Task :: Exactly as written, return every line of the data below apart from the pictures.

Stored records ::

⁂

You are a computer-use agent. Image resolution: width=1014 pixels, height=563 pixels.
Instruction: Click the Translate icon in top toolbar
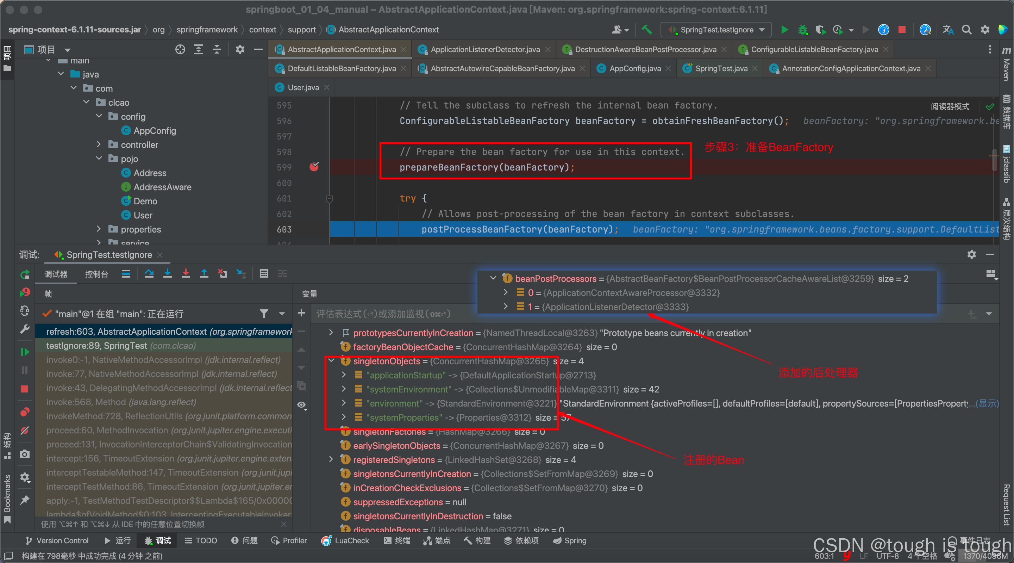point(948,30)
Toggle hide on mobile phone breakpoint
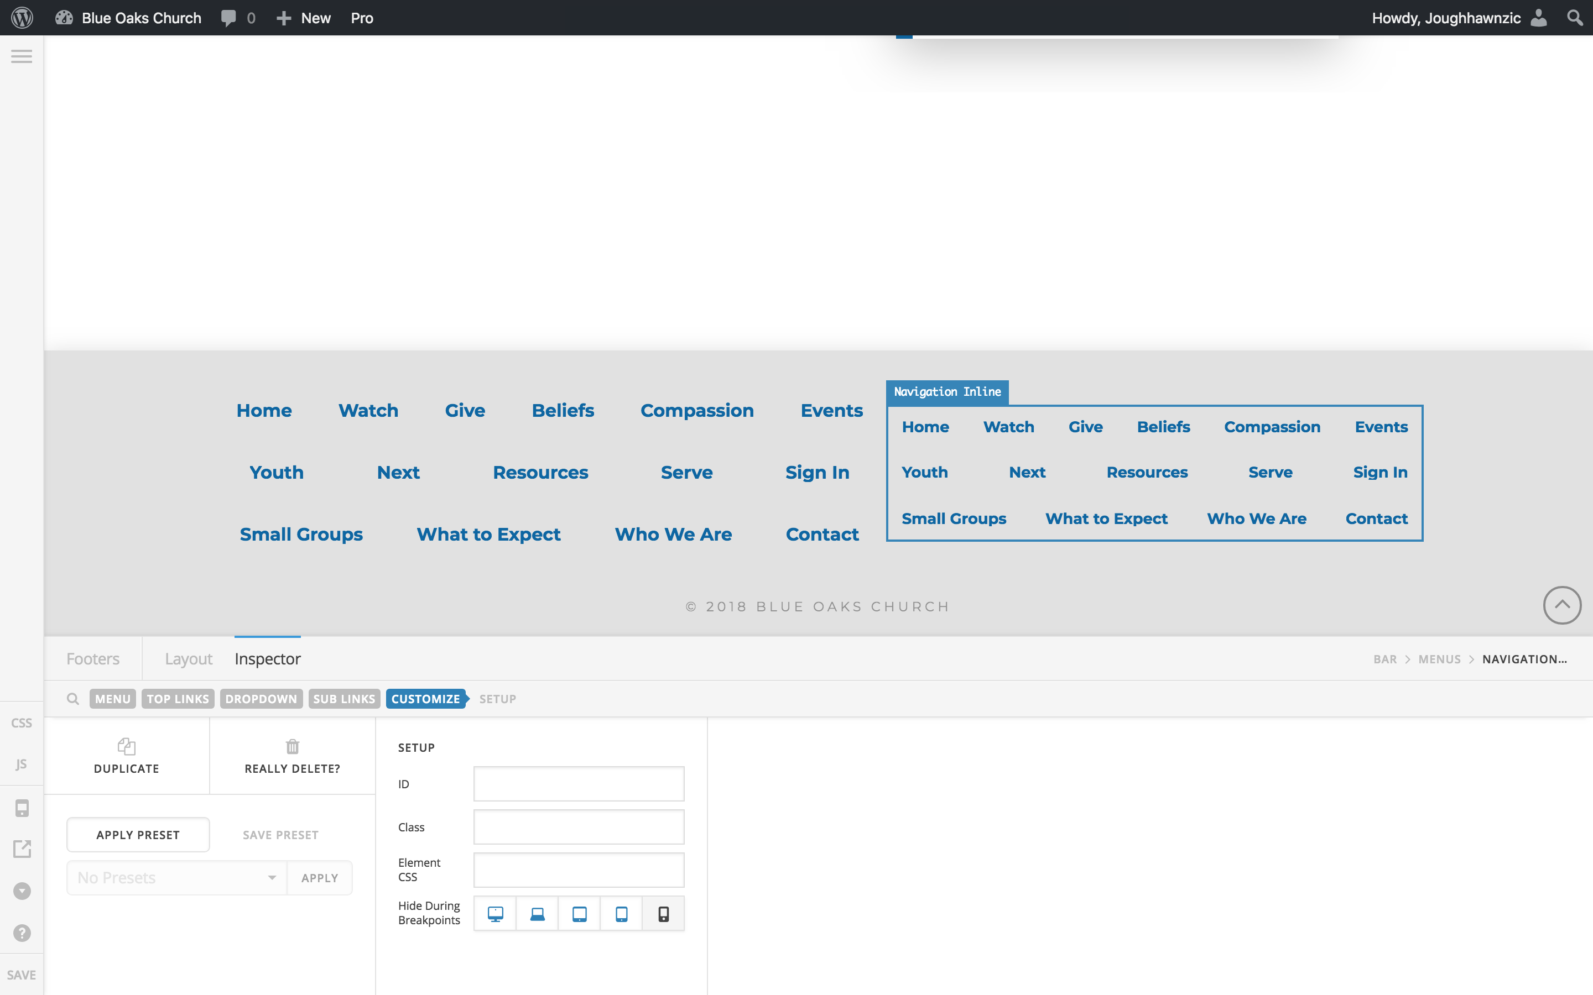1593x995 pixels. pyautogui.click(x=663, y=914)
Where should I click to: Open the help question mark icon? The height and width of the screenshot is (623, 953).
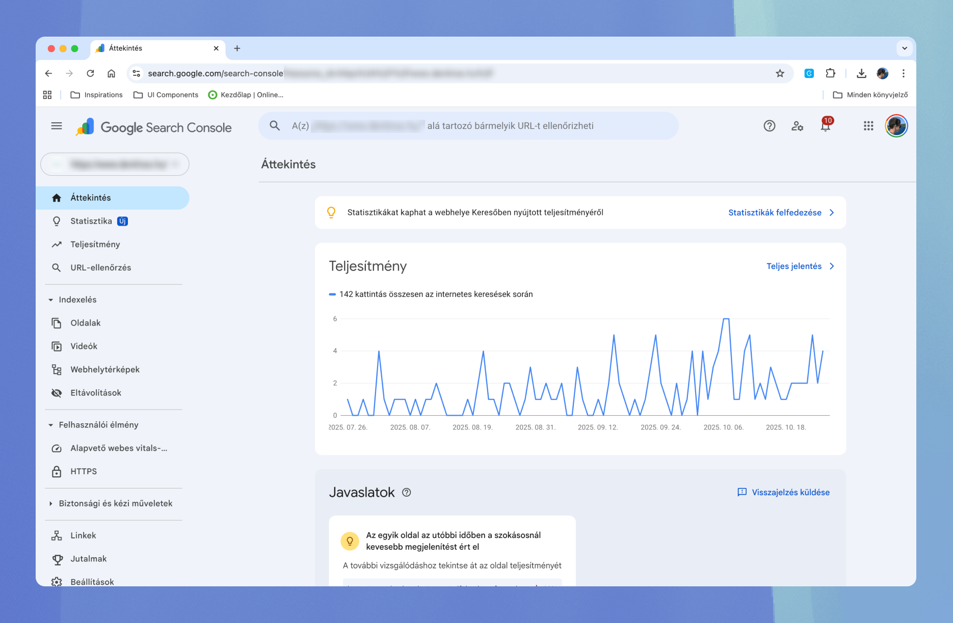tap(770, 126)
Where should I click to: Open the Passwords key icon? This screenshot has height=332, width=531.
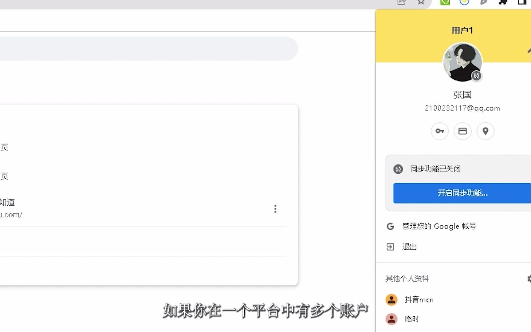coord(439,131)
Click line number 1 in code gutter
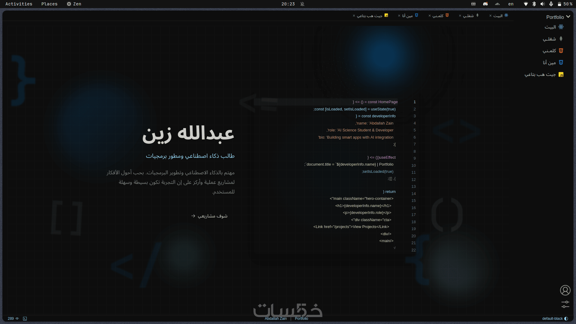The width and height of the screenshot is (576, 324). pos(415,102)
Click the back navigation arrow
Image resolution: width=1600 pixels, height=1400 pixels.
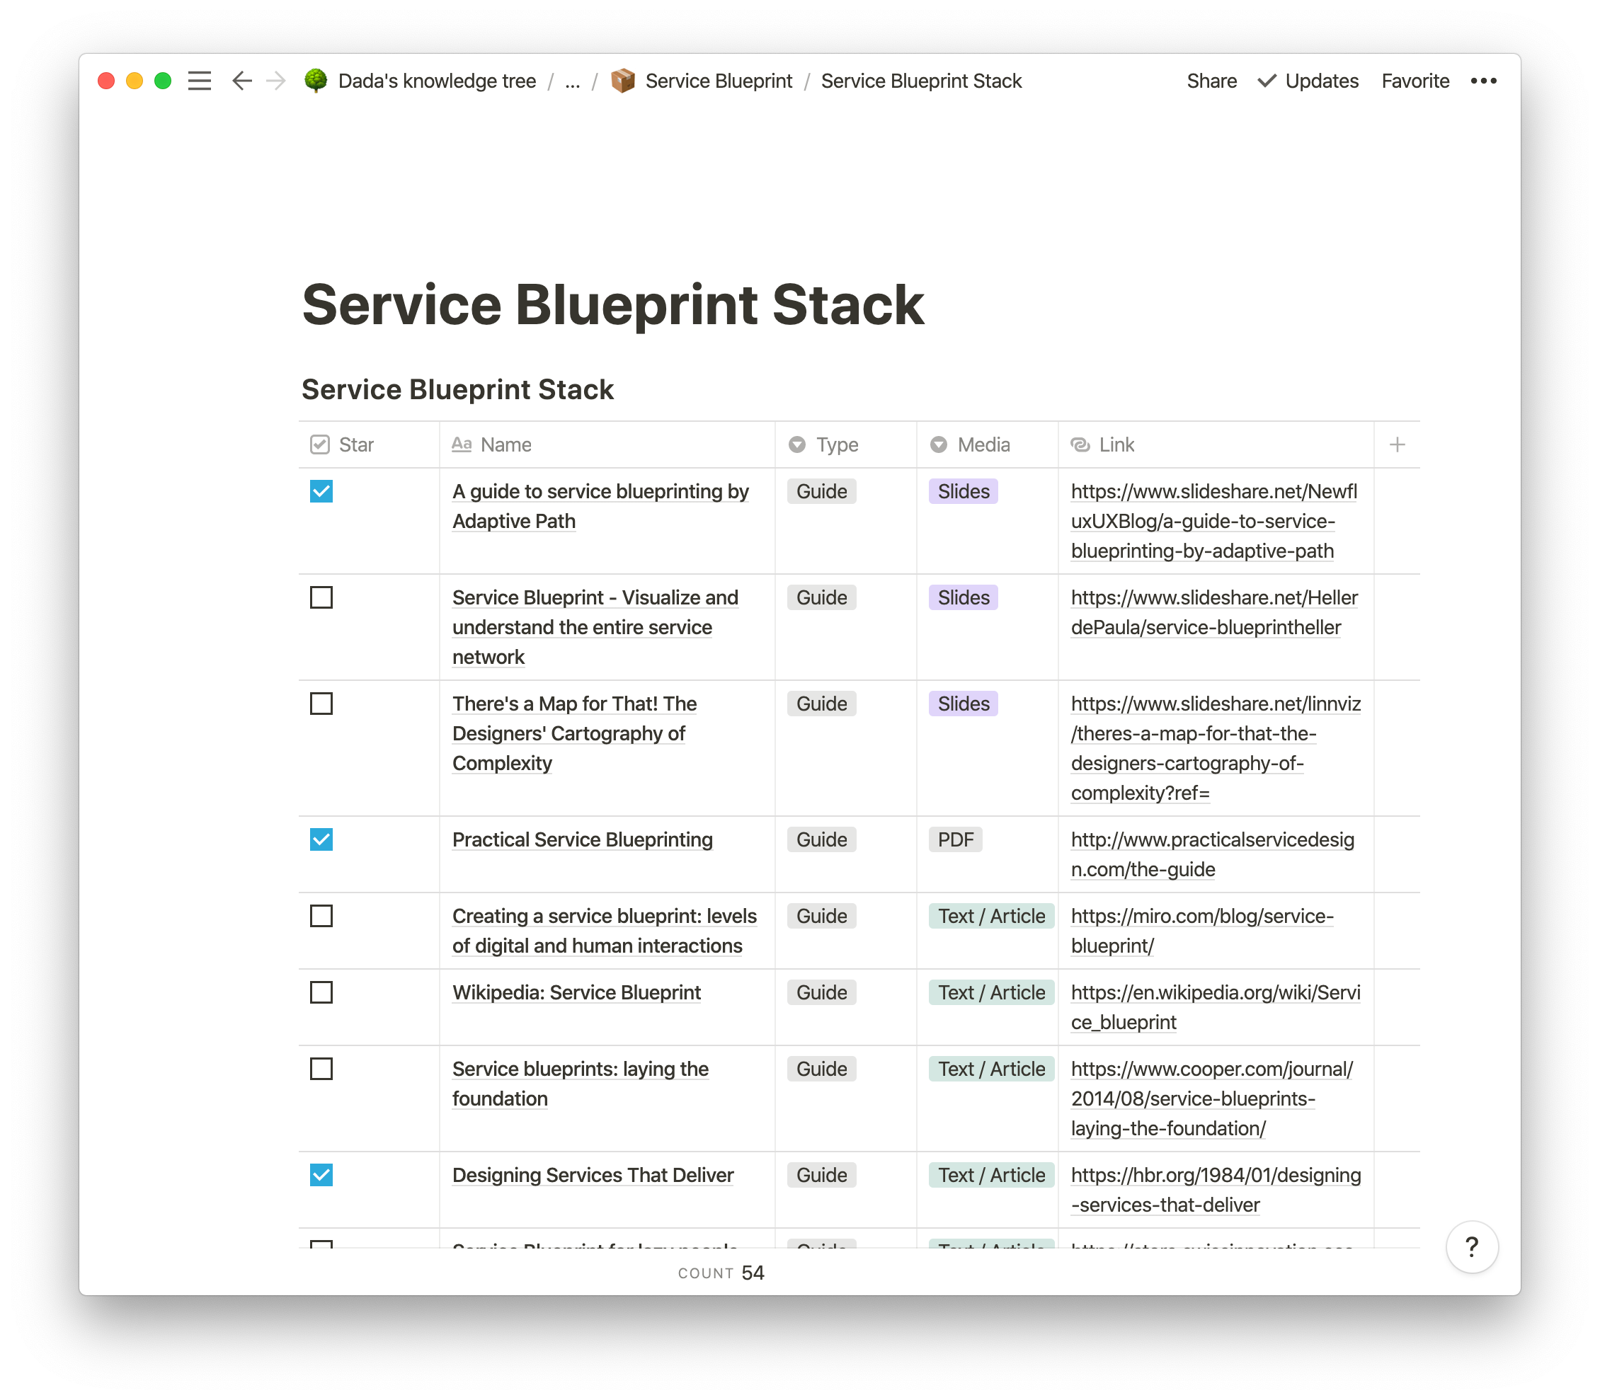[x=242, y=80]
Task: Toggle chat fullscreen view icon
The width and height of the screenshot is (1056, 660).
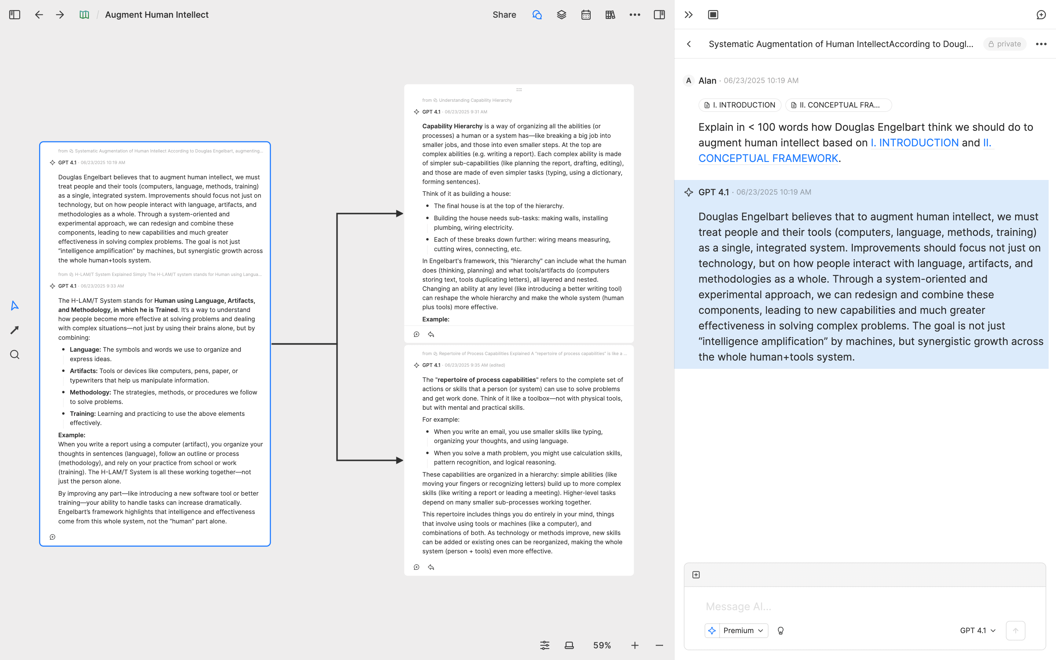Action: click(x=713, y=15)
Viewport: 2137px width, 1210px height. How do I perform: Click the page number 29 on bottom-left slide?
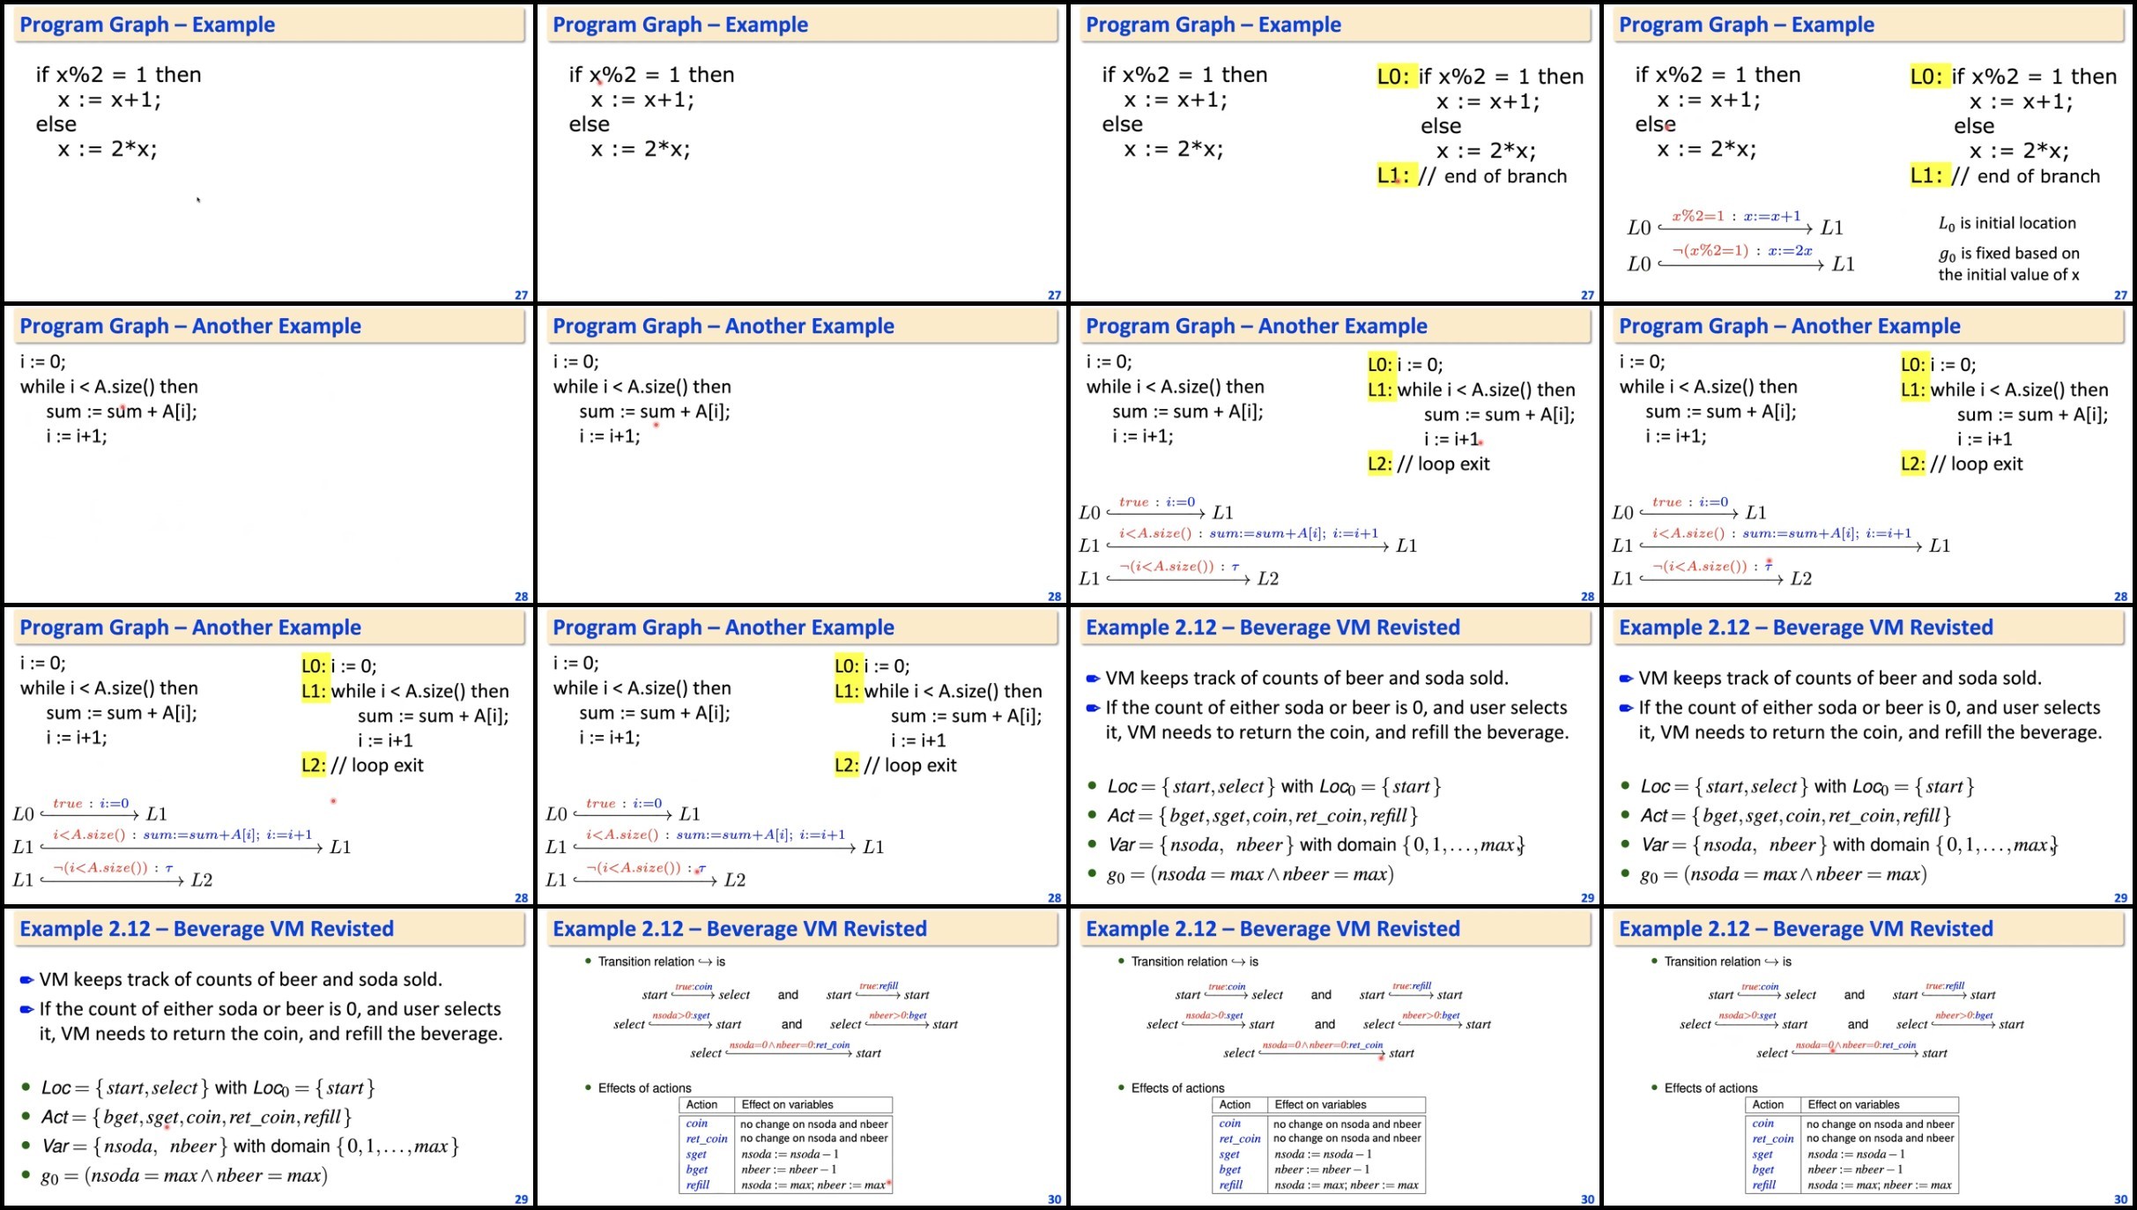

⁂

Task response ::
You are a computer-use agent. Image resolution: width=1014 pixels, height=563 pixels.
Instruction: Click the Translate icon in top toolbar
point(948,30)
Toggle hide on mobile phone breakpoint
1593x995 pixels. pyautogui.click(x=663, y=914)
Where should I click to: Open the help question mark icon? The height and width of the screenshot is (623, 953).
tap(770, 126)
Where should I click to: Open the Passwords key icon? This screenshot has height=332, width=531.
coord(439,131)
Click line number 1 in code gutter
The width and height of the screenshot is (576, 324). pos(415,102)
Click the back navigation arrow
Image resolution: width=1600 pixels, height=1400 pixels.
[x=242, y=80]
Task: Toggle chat fullscreen view icon
The width and height of the screenshot is (1056, 660).
Action: click(x=713, y=15)
Viewport: 2137px width, 1210px height. How do I perform: Click the page number 29 on bottom-left slide?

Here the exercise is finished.